▶ _Work item_
Starting at the first line of the entries below, output every line exactly, up to and including the line with "Given: Click the gear icon in table header".

▶ _Data for analysis_
+===+

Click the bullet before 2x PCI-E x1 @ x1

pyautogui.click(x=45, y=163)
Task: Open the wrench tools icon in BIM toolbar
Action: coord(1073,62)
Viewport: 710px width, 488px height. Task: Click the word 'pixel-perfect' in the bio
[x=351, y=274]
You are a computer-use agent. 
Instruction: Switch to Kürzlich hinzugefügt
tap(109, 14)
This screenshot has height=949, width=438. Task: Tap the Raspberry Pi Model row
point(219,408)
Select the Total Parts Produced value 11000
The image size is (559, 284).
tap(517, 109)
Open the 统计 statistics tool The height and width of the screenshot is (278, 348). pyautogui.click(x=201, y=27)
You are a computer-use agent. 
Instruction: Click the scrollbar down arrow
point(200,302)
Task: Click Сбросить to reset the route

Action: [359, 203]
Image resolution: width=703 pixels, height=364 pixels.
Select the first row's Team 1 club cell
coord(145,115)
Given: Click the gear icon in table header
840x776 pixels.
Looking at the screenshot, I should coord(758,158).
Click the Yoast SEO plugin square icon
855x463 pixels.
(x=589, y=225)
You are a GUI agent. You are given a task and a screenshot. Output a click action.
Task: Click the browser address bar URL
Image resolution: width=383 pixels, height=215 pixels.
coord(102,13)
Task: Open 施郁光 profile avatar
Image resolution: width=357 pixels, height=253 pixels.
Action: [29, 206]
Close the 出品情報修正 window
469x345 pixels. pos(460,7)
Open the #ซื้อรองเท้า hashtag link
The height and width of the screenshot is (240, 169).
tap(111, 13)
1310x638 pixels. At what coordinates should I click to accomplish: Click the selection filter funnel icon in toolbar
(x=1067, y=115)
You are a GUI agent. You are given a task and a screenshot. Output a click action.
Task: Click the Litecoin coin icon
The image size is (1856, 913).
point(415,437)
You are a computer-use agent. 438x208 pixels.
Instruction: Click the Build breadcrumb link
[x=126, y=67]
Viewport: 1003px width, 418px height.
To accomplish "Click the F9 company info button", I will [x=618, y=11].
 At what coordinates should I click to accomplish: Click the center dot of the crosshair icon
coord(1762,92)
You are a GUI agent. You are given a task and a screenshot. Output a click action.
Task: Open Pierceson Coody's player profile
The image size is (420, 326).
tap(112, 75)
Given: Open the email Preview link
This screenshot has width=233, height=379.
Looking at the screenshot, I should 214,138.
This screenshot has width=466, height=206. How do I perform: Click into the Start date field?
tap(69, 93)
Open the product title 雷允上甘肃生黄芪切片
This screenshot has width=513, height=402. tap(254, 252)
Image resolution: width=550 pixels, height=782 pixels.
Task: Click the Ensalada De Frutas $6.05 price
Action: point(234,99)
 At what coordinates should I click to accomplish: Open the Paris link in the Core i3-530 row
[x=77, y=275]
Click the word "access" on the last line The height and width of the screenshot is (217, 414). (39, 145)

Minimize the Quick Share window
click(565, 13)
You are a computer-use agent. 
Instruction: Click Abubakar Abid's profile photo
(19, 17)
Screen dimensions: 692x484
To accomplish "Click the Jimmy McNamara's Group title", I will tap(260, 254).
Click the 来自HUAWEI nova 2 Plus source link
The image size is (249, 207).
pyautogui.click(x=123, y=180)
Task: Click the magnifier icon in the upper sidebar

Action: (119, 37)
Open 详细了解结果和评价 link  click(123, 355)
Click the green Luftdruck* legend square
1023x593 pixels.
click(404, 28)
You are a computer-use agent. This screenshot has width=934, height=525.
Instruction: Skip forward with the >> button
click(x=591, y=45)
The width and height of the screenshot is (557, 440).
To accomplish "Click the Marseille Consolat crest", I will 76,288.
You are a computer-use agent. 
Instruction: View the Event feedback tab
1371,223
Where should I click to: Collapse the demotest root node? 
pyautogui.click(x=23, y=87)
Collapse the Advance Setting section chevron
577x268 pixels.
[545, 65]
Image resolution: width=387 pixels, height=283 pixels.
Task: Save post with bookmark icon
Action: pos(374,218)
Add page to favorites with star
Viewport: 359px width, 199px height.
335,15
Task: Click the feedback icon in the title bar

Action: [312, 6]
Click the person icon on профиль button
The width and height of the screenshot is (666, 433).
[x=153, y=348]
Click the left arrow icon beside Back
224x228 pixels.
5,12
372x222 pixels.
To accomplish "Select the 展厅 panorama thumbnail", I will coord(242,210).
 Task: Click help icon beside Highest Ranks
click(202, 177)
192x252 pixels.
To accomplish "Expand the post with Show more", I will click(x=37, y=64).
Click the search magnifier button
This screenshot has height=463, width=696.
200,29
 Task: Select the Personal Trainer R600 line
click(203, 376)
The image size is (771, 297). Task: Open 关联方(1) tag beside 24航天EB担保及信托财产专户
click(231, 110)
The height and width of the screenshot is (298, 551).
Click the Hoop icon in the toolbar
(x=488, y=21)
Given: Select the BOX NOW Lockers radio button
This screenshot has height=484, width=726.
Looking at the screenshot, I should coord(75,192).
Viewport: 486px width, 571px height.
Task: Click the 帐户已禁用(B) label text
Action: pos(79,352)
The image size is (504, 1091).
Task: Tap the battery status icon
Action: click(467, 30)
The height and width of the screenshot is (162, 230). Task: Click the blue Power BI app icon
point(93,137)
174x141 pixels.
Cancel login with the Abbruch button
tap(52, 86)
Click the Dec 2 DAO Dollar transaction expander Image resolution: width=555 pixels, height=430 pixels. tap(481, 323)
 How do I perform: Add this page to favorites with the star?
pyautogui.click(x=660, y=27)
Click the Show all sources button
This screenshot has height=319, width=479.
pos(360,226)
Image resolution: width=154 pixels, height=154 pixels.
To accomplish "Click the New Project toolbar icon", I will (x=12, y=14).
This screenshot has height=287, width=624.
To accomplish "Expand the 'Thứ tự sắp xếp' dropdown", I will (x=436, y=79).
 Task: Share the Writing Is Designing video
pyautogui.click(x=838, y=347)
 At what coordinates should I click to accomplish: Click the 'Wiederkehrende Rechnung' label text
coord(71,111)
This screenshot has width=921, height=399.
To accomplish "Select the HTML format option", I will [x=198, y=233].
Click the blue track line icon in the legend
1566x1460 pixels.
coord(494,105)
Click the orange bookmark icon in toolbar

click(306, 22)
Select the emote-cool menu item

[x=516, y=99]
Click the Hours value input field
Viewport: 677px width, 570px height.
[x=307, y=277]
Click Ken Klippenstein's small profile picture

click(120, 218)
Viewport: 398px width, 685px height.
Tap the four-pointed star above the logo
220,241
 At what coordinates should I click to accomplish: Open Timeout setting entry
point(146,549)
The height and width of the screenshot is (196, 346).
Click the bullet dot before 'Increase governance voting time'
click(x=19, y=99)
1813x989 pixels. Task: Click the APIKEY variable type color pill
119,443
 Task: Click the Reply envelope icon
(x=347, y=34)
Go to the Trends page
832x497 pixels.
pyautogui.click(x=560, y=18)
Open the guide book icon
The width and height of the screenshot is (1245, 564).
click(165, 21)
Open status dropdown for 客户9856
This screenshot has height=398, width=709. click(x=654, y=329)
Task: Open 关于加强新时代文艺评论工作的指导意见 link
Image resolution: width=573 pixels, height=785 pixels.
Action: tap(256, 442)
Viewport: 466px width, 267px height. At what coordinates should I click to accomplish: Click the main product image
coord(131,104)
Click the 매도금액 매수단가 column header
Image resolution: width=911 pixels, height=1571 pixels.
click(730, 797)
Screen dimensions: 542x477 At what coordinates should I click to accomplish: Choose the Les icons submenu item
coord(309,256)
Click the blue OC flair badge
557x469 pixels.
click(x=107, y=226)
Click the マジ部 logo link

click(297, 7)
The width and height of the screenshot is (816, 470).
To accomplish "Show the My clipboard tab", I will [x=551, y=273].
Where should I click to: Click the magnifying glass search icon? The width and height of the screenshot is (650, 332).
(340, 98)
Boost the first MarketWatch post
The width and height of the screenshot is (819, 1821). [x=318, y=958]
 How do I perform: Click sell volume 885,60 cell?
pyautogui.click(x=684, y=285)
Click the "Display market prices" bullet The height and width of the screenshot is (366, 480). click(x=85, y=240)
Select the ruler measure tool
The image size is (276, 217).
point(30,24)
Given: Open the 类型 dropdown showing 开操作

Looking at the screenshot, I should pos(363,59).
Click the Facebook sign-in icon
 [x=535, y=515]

+===+

▶ _Answer for this exercise_
Click the bullet before 2x PCI-E x1 @ x1

pyautogui.click(x=45, y=163)
Task: Open the wrench tools icon in BIM toolbar
Action: coord(1073,62)
Viewport: 710px width, 488px height. Task: Click the word 'pixel-perfect' in the bio
[x=351, y=274]
You are a computer-use agent. 
Instruction: Switch to Kürzlich hinzugefügt
tap(109, 14)
This screenshot has height=949, width=438. Task: Tap the Raspberry Pi Model row
point(219,408)
Select the Total Parts Produced value 11000
The image size is (559, 284).
tap(517, 109)
Open the 统计 statistics tool The height and width of the screenshot is (278, 348). pyautogui.click(x=201, y=27)
You are a computer-use agent. 
Instruction: Click the scrollbar down arrow
point(200,302)
Task: Click Сбросить to reset the route

Action: [359, 203]
Image resolution: width=703 pixels, height=364 pixels.
Select the first row's Team 1 club cell
coord(145,115)
Given: Click the gear icon in table header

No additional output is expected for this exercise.